La coprésidente de Jeunes Vert-e-s répond que la Confédération peut jouer un rôle de pionnière: «La Suisse a d’importants moyens financiers et des savoirs technologiques qui lui permettraient de rayonner par sa durabilité».
Pour sa part, Pauline Blanc précise que la stratégie pour le développement durable 2030 mentionne déjà les limites planétaires. «Nous ne sommes pas en train de nier le problème, mais nous avons une vision différente des mesures à prendre», dit-elle.
Miser sur le nucléaire ou investir différemment
Si l’initiative est formulée en termes généraux et ne propose donc pas de mesures concrètes, la coprésidente des Jeunes Vert-e-s évoque des pistes: «Nous pourrions par exemple supprimer tous les investissements dans des domaines qui sont dommageables à la biodiversité, à l’environnement et au climat.

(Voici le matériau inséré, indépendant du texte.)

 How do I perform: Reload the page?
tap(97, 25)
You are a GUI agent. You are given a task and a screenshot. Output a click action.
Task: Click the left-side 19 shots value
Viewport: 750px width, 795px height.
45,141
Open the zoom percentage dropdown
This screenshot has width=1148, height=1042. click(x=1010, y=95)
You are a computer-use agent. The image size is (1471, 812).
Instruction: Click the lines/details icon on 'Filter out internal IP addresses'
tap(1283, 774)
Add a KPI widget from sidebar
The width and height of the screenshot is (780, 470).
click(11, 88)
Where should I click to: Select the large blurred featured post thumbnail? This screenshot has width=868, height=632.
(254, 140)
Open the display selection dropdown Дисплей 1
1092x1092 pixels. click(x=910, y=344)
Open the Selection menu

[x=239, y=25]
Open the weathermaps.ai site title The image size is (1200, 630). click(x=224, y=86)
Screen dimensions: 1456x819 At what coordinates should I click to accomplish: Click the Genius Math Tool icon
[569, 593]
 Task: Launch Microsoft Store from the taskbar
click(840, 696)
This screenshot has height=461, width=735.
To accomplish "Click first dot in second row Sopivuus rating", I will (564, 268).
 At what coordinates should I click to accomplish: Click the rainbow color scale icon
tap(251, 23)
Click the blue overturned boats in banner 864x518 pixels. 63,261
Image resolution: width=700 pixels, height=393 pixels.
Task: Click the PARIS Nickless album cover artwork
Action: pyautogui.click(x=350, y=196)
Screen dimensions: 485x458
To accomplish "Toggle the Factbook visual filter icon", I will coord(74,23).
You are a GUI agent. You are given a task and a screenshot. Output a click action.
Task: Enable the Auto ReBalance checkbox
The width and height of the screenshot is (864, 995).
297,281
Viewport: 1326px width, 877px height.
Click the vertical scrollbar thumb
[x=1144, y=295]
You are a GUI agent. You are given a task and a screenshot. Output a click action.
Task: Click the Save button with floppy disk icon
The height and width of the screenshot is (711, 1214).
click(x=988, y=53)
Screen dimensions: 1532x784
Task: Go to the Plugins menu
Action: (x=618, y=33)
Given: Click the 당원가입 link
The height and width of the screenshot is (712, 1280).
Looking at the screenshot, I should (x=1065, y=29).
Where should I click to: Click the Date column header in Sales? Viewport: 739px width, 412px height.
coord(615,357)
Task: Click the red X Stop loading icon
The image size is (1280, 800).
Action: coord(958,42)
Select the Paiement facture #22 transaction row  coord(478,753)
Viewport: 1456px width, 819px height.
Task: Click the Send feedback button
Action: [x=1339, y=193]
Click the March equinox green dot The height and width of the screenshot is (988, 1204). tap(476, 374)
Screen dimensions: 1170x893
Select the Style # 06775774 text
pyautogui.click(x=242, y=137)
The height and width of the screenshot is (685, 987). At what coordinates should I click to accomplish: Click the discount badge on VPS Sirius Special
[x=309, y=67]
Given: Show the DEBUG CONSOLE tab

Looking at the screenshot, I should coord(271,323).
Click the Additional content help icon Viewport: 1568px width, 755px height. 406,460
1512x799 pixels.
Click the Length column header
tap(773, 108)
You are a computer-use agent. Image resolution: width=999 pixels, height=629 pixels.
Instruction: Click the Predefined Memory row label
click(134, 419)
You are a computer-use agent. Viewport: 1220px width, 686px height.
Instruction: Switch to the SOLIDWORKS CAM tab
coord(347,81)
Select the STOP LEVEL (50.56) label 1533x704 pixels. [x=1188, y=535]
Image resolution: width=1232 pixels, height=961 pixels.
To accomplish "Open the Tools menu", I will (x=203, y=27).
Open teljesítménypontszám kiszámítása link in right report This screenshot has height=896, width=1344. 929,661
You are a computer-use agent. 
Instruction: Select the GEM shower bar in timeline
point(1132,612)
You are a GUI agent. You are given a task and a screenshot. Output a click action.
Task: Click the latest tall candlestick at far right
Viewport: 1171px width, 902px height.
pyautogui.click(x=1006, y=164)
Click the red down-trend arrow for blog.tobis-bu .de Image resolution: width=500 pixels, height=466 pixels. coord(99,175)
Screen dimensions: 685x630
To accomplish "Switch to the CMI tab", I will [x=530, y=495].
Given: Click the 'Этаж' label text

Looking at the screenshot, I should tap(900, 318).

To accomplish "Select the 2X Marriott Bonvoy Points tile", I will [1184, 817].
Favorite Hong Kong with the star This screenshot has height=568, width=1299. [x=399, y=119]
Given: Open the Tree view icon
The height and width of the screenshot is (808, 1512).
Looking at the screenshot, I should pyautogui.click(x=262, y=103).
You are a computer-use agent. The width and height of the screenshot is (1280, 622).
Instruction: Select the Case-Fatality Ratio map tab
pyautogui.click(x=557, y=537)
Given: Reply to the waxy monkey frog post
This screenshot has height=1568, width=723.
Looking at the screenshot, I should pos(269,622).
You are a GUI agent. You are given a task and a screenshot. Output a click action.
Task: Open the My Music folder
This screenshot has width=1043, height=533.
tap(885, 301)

À l’inverse, il conviendrait d’investir davantage dans les domaines de la mobilité, de l’habitat, de l’énergie ou de l’agriculture, afin de les rendre plus durables».
Christopher Greenish rappelle que la Suède, son pays de résidence, produit principalement de l’énergie sans combustibles fossiles, grâce entre autres au nucléaire. Le Suisse de l’étranger demande ainsi à Pauline Blanc si la Suisse n’aurait pas intérêt à rouvrir des centrales nucléaires?
Pauline Blanc est membre du comité à l’origine de l’initiative «Stop au black-out», qui souhaite le retour de l’atome au sein de la Confédération. «C’est la solution pour répondre à nos objectifs climatiques. Le nucléaire nous aiderait à générer plus d’énergie, sans émettre de CO2», affirme-t-elle.
L’environnement fait de moins en moins recette
La Confédération s’est fixé l’objectif d’atteindre la neutralité carbone en 2050. Une stratégie approuvée par le peuple en votation en juin 2023. Depuis, l’environnement et les questions climatiques ont toutefois perdu de l’importance dans l’agenda politique, éclipsé par les thématiques sécuritaires.
Pauline Blanc remarque que la population a surtout d’autres problèmes concrets et urgents qui influencent directement son quotidien et font donc passer l’environnement au second plan. «Le pouvoir d’achat est par exemple un thème qui anime particulièrement les citoyennes et les citoyens. Beaucoup de personnes se demandent déjà comment elles vont nourrir leurs enfants à la fin du mois. Cela passe avant le climat», observe-t-elle.
>> Les thématiques sécuritaires ont relégué au second plan les questions environnementales dans l’agenda politique. L’avis de Pauline Blanc sur le sujet:
Margot Chauderna estime toutefois que son parti prend en compte l’acceptabilité sociale des mesures en faveur de l’environnement: «Nous souhaitons que les multinationales et les ultrariches, qui sont les acteurs qui polluent le plus, passent à la caisse. L’idée n’est pas de faire porter le poids de la transition énergétique à la population».
Pourtant, les écologistes ont perdu du terrain lors des dernières élections, en Suisse, comme ailleurs en Europe. «Nous devons mieux faire passer l’idée que notre écologie veut également une justice sociale. Elle n’est pas contre les gens, mais veut préparer un monde qui donne envie aux générations futures», explique Margot Chauderna.